Sasol has walked away from what could have been considered ‘the biggest investment done abroad by a South African company’ with its decision to discontinue all its Gas-To-Liquid (GTL) greenfield projects.
Previously, the African petrol chemicals group had delayed its final investment decision on the project, for which the company attributes the cause to low oil and gas prices. However, Sasol’s decision to pull the plug on all its greenfield’s project including a U.S deal worth $13 – $15 billion comes as a big blow.
Another of Sasol’s investment withdrawal include its Canadian shale gas assets which hit 9.9 billion rand, an equivalent of $715 billion dollars in its 2016 earning.
When South Africa was still subject to sanctions under apartheid, Sasol pioneered the conversion of coal to fuel. According to the company, there was no need to boost its crude oil refining capacity, which currently stands at 270,000 barrels per day in South Africa.
The decision to walk away from the investment emphasizes challenges faced by the industry in a volatile market filled with generally depressed prices.
“While our current GTL assets are generating good returns and cash flows, the value proposition for Sasol to build new GTL projects is uneconomic against a volatile external environment and structural shift to a low oil price environment,” the company said.
Citing prices and accounting requirements related to the pending sale as the main reasons, CEO and president, Bongani Nqwababa stated that “There will likely be further write-downs” although the company is forging ahead with its Louisiana ethane cracker project.
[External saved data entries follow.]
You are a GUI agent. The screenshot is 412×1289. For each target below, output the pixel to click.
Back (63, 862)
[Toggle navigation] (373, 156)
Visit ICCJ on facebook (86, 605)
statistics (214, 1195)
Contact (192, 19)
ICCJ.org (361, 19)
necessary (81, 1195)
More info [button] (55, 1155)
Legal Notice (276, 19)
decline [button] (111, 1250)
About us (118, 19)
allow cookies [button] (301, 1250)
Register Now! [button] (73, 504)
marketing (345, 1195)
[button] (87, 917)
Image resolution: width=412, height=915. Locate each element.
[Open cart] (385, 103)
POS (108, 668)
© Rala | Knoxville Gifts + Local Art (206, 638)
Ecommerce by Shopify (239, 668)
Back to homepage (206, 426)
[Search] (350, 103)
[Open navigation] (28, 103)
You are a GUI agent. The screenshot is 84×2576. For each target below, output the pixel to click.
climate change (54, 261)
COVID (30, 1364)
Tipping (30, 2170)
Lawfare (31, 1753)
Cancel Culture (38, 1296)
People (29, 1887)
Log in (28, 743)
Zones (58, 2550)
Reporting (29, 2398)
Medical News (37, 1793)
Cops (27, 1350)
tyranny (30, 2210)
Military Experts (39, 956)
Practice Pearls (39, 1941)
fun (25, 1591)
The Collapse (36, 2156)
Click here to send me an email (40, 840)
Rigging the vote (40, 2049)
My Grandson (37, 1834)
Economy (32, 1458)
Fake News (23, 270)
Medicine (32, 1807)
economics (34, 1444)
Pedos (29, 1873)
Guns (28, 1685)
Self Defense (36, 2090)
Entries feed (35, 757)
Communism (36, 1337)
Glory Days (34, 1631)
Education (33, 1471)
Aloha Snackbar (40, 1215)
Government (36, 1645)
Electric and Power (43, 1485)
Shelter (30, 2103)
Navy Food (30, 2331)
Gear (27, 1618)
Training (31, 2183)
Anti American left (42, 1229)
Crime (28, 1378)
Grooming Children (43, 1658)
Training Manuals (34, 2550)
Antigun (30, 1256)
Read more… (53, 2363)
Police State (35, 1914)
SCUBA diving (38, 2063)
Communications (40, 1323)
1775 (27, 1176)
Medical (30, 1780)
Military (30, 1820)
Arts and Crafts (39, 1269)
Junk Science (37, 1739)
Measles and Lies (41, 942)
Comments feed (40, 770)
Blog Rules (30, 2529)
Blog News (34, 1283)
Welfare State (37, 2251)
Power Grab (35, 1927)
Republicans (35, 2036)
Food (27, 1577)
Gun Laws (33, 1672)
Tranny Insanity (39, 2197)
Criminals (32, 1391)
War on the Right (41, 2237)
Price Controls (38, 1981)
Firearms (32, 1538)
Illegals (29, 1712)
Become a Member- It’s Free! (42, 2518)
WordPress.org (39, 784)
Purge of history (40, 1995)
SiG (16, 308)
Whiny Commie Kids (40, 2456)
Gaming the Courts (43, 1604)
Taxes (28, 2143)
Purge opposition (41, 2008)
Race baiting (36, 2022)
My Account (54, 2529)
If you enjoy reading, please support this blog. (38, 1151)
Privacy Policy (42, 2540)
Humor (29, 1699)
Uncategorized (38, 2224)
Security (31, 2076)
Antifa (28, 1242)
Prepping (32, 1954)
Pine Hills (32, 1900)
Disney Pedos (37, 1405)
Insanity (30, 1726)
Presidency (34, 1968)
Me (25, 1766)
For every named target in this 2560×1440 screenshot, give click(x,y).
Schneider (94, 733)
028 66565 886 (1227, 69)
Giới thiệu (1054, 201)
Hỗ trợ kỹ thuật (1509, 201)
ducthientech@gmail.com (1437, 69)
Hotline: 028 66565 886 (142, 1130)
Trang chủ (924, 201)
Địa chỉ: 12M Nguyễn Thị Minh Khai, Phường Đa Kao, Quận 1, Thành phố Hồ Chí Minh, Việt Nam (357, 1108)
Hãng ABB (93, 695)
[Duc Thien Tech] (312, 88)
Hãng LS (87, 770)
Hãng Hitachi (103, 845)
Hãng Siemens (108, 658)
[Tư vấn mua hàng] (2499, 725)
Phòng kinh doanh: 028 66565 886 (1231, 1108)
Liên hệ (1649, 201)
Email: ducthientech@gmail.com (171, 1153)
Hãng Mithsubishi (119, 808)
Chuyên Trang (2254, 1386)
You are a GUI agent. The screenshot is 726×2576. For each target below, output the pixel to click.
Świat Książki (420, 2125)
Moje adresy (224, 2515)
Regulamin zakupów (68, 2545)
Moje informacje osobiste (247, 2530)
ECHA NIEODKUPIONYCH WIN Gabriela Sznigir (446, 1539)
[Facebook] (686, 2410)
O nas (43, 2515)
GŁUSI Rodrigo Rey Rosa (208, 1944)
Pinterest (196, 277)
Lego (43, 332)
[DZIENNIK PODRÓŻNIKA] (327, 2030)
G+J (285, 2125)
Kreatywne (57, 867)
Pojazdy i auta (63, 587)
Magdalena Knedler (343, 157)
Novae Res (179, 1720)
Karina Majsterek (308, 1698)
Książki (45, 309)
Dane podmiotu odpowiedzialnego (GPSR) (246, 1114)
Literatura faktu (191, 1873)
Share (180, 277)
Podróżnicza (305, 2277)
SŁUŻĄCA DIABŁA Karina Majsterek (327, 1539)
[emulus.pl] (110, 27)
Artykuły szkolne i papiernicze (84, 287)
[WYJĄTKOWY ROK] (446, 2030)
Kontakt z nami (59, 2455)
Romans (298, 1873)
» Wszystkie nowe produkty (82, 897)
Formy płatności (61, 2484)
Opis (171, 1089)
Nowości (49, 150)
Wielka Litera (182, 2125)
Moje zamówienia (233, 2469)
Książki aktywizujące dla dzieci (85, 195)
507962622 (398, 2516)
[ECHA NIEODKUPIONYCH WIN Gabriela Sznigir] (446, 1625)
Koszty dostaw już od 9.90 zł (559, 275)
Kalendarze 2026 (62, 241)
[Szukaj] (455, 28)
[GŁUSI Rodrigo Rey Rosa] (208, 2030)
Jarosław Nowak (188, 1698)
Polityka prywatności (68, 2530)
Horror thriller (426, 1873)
With 21 more percent left to go, the ethane cracker project is estimated to cost $11.13 billion to complete and will be the biggest foreign investment by a South African group. The plant will take ethane -a component of natural gas- and turn it into ethylene, used in the manufacture of plastic products.
Having completed reviews on more that half of its global assets, Sasol has confirmed that the majority of the company’s assets will be retained, as it aims to boost its payout ratio to 40 percent of earnings per share by 2022 from 36 percent currently, and then progressively lift it to 45 percent on the dividend front.